What to work on:
[1] Reproduce a passage from the Faversham column, beginning at the words "Ah well. That" and stopping after the words "having enough arguments.".
[2] List every passage the Faversham column sets inside double quotation marks.
[3] Write the next part of the Faversham column, picking up after its final sentence.

Text section:
=== Begin Enclosure ===

So I seem to have upset at least one resident of Faversham, if the letters page of two weeks ago is anything to go by; although I do wish that people would read a little more attentively. I said “not as Brexity as you might think”, while our correspondent says I have maligned the place as a “provincial Brexitville”.
Ah well. That said, I did overhear a splendid conspiracy theory at the Sun Inn while I was nursing a pint by the fire: “The reason Corbyn wanted the election on 9 December was so the students could vote twice, you see – once in their university town and then again in their home town.” What does one say? That you’re not allowed to vote twice in general elections, or that for various reasons, Corbyn is not as popular with students as he was? I let it go, because it is too cosy by the fire and there is no point in getting into an argument. This country is having enough arguments.

=== End Enclosure ===

Data:
=== Begin Enclosure ===

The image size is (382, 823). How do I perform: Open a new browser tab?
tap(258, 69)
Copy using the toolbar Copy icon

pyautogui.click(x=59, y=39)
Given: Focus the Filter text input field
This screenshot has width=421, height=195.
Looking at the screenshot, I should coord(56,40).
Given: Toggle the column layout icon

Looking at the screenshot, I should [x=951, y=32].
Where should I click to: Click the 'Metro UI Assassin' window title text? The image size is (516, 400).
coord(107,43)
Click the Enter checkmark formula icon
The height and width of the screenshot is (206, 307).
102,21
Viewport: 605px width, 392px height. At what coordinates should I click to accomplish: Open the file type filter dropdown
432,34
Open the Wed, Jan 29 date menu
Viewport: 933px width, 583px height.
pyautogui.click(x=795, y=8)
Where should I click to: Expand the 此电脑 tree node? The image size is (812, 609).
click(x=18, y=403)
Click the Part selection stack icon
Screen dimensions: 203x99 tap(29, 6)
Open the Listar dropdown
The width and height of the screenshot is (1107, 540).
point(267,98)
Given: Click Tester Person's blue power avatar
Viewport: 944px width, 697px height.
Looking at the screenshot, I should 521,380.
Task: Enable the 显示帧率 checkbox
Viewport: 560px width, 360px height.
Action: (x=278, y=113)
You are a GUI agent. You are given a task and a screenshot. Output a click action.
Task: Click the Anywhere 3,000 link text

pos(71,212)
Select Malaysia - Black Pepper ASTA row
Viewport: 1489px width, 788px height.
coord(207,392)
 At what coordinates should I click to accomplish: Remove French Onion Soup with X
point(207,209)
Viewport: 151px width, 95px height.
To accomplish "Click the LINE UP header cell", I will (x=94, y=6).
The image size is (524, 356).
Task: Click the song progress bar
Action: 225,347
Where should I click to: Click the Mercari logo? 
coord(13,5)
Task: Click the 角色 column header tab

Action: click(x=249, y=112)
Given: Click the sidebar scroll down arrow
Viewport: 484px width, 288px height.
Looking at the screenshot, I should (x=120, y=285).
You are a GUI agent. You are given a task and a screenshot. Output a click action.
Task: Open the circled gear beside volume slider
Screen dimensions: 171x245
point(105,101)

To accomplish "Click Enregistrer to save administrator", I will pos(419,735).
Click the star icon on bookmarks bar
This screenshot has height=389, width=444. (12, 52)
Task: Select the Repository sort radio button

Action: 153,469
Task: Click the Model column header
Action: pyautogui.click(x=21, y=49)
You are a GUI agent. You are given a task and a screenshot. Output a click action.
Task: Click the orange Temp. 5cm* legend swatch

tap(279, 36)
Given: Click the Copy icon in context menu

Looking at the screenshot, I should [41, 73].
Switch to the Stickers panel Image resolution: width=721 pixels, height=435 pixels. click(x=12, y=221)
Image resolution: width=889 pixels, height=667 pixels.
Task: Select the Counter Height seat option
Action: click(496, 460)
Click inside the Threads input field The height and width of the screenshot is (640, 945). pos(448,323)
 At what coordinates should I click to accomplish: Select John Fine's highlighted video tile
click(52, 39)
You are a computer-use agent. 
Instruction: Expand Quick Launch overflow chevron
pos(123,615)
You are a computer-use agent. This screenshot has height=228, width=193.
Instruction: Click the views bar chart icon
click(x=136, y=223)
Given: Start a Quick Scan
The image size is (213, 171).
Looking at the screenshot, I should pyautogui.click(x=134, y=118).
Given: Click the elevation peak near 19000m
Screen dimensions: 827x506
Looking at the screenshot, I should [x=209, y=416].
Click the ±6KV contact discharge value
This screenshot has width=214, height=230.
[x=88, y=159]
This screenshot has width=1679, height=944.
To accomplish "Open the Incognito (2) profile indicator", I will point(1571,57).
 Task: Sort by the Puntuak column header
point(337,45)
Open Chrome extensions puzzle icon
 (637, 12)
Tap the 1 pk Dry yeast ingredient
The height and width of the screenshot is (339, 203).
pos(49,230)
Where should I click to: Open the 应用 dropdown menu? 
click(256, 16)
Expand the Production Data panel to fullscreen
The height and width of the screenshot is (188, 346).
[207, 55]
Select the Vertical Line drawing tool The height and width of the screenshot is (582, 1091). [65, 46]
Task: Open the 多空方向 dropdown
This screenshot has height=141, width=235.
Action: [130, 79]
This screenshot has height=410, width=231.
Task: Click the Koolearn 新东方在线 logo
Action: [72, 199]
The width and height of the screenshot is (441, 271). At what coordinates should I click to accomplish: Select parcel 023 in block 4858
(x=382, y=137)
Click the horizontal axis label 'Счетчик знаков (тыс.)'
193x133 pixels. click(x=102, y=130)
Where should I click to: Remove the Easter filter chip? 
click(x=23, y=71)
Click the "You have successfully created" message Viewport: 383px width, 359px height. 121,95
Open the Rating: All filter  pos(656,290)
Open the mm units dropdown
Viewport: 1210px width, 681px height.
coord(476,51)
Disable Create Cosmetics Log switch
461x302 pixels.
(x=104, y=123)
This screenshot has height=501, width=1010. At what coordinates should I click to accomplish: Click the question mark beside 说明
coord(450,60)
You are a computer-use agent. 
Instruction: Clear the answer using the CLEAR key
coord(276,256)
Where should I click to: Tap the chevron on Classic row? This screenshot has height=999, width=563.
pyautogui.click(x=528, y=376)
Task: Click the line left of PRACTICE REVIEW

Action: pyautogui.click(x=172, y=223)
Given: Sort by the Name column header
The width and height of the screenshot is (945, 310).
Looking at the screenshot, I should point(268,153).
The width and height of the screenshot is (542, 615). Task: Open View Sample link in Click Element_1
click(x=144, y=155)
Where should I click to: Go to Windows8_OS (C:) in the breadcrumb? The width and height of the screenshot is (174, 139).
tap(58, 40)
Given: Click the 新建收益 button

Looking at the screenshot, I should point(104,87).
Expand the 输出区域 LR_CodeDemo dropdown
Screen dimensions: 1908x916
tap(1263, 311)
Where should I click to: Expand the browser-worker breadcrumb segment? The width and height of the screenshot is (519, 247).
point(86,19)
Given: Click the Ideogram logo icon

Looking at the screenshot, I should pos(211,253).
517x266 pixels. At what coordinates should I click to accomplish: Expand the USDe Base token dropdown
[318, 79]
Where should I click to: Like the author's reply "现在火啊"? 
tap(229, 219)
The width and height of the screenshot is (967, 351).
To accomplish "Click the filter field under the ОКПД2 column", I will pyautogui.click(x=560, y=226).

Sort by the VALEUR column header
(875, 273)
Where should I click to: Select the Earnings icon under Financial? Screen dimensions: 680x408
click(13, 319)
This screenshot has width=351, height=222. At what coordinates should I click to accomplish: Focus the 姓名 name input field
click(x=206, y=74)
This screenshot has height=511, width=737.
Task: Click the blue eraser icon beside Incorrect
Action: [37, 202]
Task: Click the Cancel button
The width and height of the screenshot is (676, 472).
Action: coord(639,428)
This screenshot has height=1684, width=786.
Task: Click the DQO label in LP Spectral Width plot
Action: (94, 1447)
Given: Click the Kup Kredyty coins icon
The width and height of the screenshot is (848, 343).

=== End Enclosure ===

Answers for each item:
[1]
Ah well. That said, I did overhear a splendid conspiracy theory at the Sun Inn while I was nursing a pint by the fire: “The reason Corbyn wanted the election on 9 December was so the students could vote twice, you see – once in their university town and then again in their home town.” What does one say? That you’re not allowed to vote twice in general elections, or that for various reasons, Corbyn is not as popular with students as he was? I let it go, because it is too cosy by the fire and there is no point in getting into an argument. This country is having enough arguments.

[2]
- not as Brexity as you might think
- provincial Brexitville
- The reason Corbyn wanted the election on 9 December was so the students could vote twice, you see – once in their university town and then again in their home town.

[3]
Anyway, this will be my final night in the town, and in the care of Diogenes the budgie. Our relationship is very good these days: he’s stopped pecking me and does a lot of chirping, in a manner that suggests articulate thought – although what can he be thinking about? He listens to the news with me so perhaps he has his own theories on the wisdom, or otherwise, of holding an election on the 12 December.
Meanwhile, I reflect on my time here. One of my favourite radio shows is Mark Steel’s in Town, in which the comedian researches and fossicks around a town, and then gets up in front of an audience and then takes the mickey out of their birthplace/place of residence in a manner that both sails very close to the wind and yet is somehow endearing. He always manages to leave the town with its residents’ cheers ringing in his ears.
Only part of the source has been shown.